L'artiste B. Toguo, mécène et créateur d'un lieu culturel original au Cameroun.

L'artiste B. Toguo, mécène et créateur d'un lieu culturel original au Cameroun.
Barthélémy Toguo est un artiste camerounais qui vit en France. En 2008, partant du constat que la plupart des grandes œuvres d'art africaines, aussi bien classiques que contemporaines, ne se trouvent plus sur le continent africain mais dans de prestigieux musées européens ou américains, Barthélémy Toguo a entrepris de créer, en mobilisant ses fonds propres, un lieu culturel original dans la région natale de ses parents – les hauts plateaux bamilékés, à l'ouest du Cameroun.

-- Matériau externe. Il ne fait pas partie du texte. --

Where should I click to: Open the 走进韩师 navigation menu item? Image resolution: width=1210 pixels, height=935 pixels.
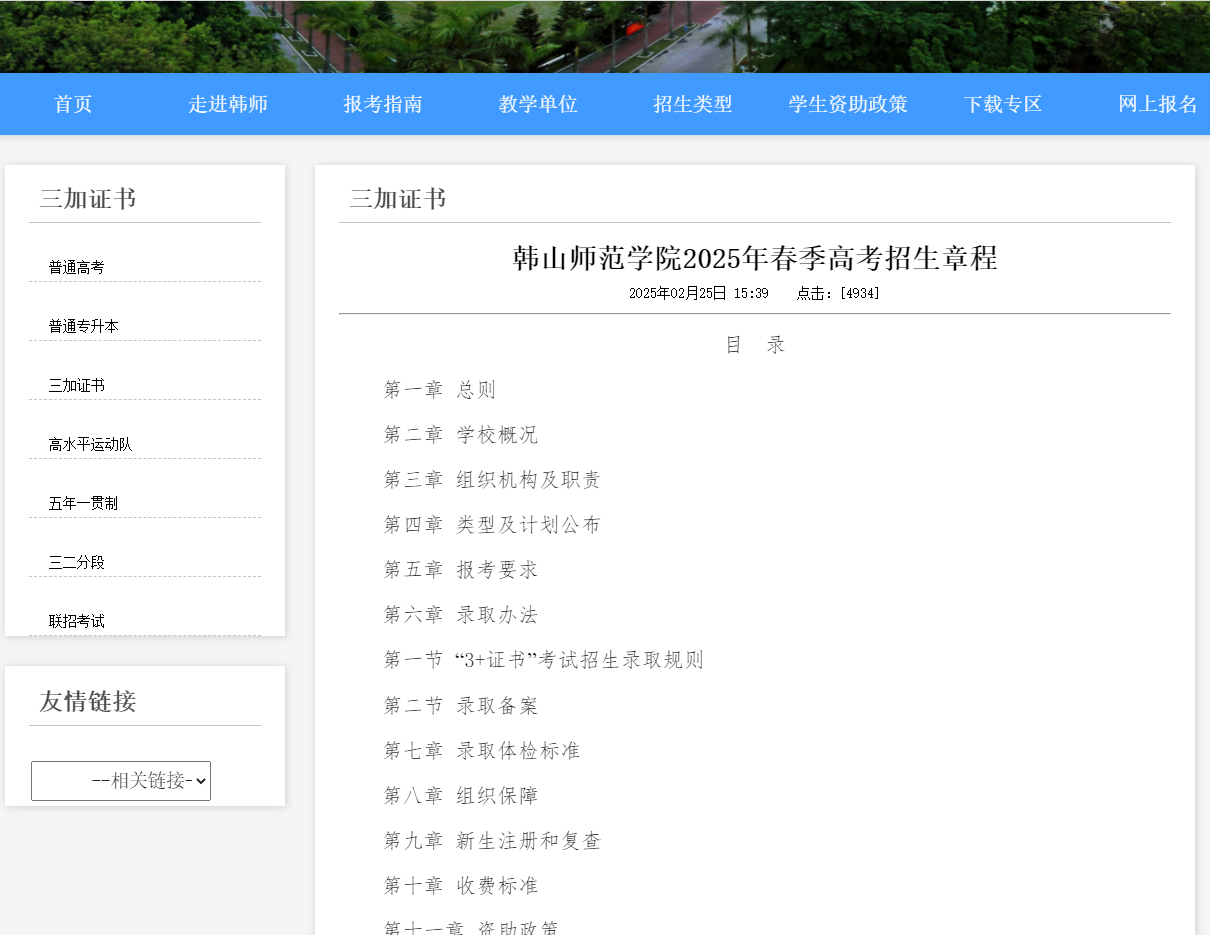pyautogui.click(x=229, y=103)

Cette nouvelle institution a été baptisée Bandjoun Station et comprend une salle de spectacle d'environ 1000 places, ainsi que 3 plateaux d'exposition. L'une de ces expositions présente une collection de près de 1000 œuvres d'art contemporain et d'art classique africain.

L'originalité de l'initiative réside notamment dans l'existence d'un espace cultivable au sein duquel une agriculture de consommation bio est déployée sur quatre hectares, où poussent de la banane douce, du haricot blanc, du maïs jaune. Outre le fait que le chantier a permis de faire travailler quarante maçons, et donc de faire vivre quarante familles pendant toute sa durée, la double dimension artistique et agricole du projet a contribué à ce que les habitants de Bandjoun s'approprient petit à petit le lieu, qui avait d'abord pu paraître étrange ou inquiétant à certain d'entre eux, avec ses grandes baies vitrées et les installations artistiques parfois déroutantes qu'ils pouvaient y voir.

L'existence et les activités du centre reposent sur une réflexion politique affirmée : l'idée même de sa création est née de l'analyse critique que Barthélémy Toguo fait de « l'absence d'une vraie politique culturelle en Afrique » ; le terrain dédié à l'agriculture bio vise à contrer l'implantation de multinationales qui utilisent des graines génétiquement modifiées et utilisables une seule fois ; enfin, l'existence de trois hectares de cafetiers plantés en 2010 s'inscrit dans le cadre d'un projet critique sur les échanges Nord / Sud, visant à dénoncer le processus d'appauvrissement des agriculteurs africains engendré par la possibilité pour l'Occident de fixer les prix du café à l'échelle mondiale.